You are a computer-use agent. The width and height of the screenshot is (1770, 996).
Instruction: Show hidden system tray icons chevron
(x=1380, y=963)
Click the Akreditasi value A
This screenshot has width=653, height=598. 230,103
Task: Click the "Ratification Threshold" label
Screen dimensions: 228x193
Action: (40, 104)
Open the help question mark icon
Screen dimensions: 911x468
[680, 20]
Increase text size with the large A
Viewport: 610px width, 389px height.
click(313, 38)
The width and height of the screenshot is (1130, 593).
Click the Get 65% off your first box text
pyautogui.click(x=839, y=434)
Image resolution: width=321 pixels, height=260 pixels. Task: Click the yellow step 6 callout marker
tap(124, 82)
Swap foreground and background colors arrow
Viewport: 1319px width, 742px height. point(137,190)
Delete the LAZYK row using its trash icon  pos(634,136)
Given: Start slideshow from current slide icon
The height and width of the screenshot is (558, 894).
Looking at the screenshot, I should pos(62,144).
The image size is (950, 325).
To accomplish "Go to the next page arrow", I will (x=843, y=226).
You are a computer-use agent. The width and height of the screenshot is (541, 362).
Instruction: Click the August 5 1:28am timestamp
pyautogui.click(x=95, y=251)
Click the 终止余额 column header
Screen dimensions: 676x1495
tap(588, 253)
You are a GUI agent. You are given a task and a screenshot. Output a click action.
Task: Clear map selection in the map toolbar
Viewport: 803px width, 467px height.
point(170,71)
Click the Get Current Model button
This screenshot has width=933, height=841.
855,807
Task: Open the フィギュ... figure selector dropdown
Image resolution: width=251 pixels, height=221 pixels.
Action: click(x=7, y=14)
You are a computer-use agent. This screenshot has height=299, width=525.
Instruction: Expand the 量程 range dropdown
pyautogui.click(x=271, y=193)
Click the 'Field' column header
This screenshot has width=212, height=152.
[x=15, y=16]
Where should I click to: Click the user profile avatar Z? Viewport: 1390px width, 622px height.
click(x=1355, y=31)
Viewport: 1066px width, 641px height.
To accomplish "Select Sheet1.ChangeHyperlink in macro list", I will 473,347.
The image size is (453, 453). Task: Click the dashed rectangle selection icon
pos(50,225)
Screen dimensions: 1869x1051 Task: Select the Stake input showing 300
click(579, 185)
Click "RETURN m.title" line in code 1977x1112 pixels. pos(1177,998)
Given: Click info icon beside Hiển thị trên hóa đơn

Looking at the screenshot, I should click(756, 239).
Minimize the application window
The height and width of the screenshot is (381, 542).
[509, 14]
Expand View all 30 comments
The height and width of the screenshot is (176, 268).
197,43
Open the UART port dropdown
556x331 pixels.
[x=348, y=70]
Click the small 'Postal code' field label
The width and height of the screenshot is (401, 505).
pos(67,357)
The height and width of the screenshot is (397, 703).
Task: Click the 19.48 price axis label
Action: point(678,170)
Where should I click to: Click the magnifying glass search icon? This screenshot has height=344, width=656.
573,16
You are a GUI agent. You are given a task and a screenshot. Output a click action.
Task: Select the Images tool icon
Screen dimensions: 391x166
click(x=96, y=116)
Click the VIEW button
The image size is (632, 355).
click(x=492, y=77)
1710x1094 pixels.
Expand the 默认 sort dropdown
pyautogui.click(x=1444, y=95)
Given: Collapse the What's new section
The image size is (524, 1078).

::::::::::

WHAT TO DO:
Convert every line of the entries above into a Markdown table. Use two columns, No. for the row number and Text for the line, and skip any blank lines.

REPLY TO THE EXERCISE:
| No. | Text |
|---|---|
| 1 | You are a computer-use agent. The width and height of the screenshot is (1770, 996). |
| 2 | Instruction: Show hidden system tray icons chevron |
| 3 | (x=1380, y=963) |
| 4 | Click the Akreditasi value A |
| 5 | This screenshot has width=653, height=598. 230,103 |
| 6 | Task: Click the "Ratification Threshold" label |
| 7 | Screen dimensions: 228x193 |
| 8 | Action: (40, 104) |
| 9 | Open the help question mark icon |
| 10 | Screen dimensions: 911x468 |
| 11 | [680, 20] |
| 12 | Increase text size with the large A |
| 13 | Viewport: 610px width, 389px height. |
| 14 | click(313, 38) |
| 15 | The width and height of the screenshot is (1130, 593). |
| 16 | Click the Get 65% off your first box text |
| 17 | pyautogui.click(x=839, y=434) |
| 18 | Image resolution: width=321 pixels, height=260 pixels. Task: Click the yellow step 6 callout marker |
| 19 | tap(124, 82) |
| 20 | Swap foreground and background colors arrow |
| 21 | Viewport: 1319px width, 742px height. point(137,190) |
| 22 | Delete the LAZYK row using its trash icon  pos(634,136) |
| 23 | Given: Start slideshow from current slide icon |
| 24 | The height and width of the screenshot is (558, 894). |
| 25 | Looking at the screenshot, I should pos(62,144). |
| 26 | The image size is (950, 325). |
| 27 | To accomplish "Go to the next page arrow", I will (x=843, y=226). |
| 28 | You are a computer-use agent. The width and height of the screenshot is (541, 362). |
| 29 | Instruction: Click the August 5 1:28am timestamp |
| 30 | pyautogui.click(x=95, y=251) |
| 31 | Click the 终止余额 column header |
| 32 | Screen dimensions: 676x1495 |
| 33 | tap(588, 253) |
| 34 | You are a GUI agent. You are given a task and a screenshot. Output a click action. |
| 35 | Task: Clear map selection in the map toolbar |
| 36 | Viewport: 803px width, 467px height. |
| 37 | point(170,71) |
| 38 | Click the Get Current Model button |
| 39 | This screenshot has width=933, height=841. |
| 40 | 855,807 |
| 41 | Task: Open the フィギュ... figure selector dropdown |
| 42 | Image resolution: width=251 pixels, height=221 pixels. |
| 43 | Action: click(x=7, y=14) |
| 44 | You are a computer-use agent. This screenshot has height=299, width=525. |
| 45 | Instruction: Expand the 量程 range dropdown |
| 46 | pyautogui.click(x=271, y=193) |
| 47 | Click the 'Field' column header |
| 48 | This screenshot has width=212, height=152. |
| 49 | [x=15, y=16] |
| 50 | Where should I click to: Click the user profile avatar Z? Viewport: 1390px width, 622px height. |
| 51 | click(x=1355, y=31) |
| 52 | Viewport: 1066px width, 641px height. |
| 53 | To accomplish "Select Sheet1.ChangeHyperlink in macro list", I will 473,347. |
| 54 | The image size is (453, 453). Task: Click the dashed rectangle selection icon |
| 55 | pos(50,225) |
| 56 | Screen dimensions: 1869x1051 Task: Select the Stake input showing 300 |
| 57 | click(579, 185) |
| 58 | Click "RETURN m.title" line in code 1977x1112 pixels. pos(1177,998) |
| 59 | Given: Click info icon beside Hiển thị trên hóa đơn |
| 60 | Looking at the screenshot, I should click(756, 239). |
| 61 | Minimize the application window |
| 62 | The height and width of the screenshot is (381, 542). |
| 63 | [509, 14] |
| 64 | Expand View all 30 comments |
| 65 | The height and width of the screenshot is (176, 268). |
| 66 | 197,43 |
| 67 | Open the UART port dropdown |
| 68 | 556x331 pixels. |
| 69 | [x=348, y=70] |
| 70 | Click the small 'Postal code' field label |
| 71 | The width and height of the screenshot is (401, 505). |
| 72 | pos(67,357) |
| 73 | The height and width of the screenshot is (397, 703). |
| 74 | Task: Click the 19.48 price axis label |
| 75 | Action: point(678,170) |
| 76 | Where should I click to: Click the magnifying glass search icon? This screenshot has height=344, width=656. |
| 77 | 573,16 |
| 78 | You are a GUI agent. You are given a task and a screenshot. Output a click action. |
| 79 | Task: Select the Images tool icon |
| 80 | Screen dimensions: 391x166 |
| 81 | click(x=96, y=116) |
| 82 | Click the VIEW button |
| 83 | The image size is (632, 355). |
| 84 | click(x=492, y=77) |
| 85 | 1710x1094 pixels. |
| 86 | Expand the 默认 sort dropdown |
| 87 | pyautogui.click(x=1444, y=95) |
| 88 | Given: Collapse the What's new section |
| 89 | The image size is (524, 1078). |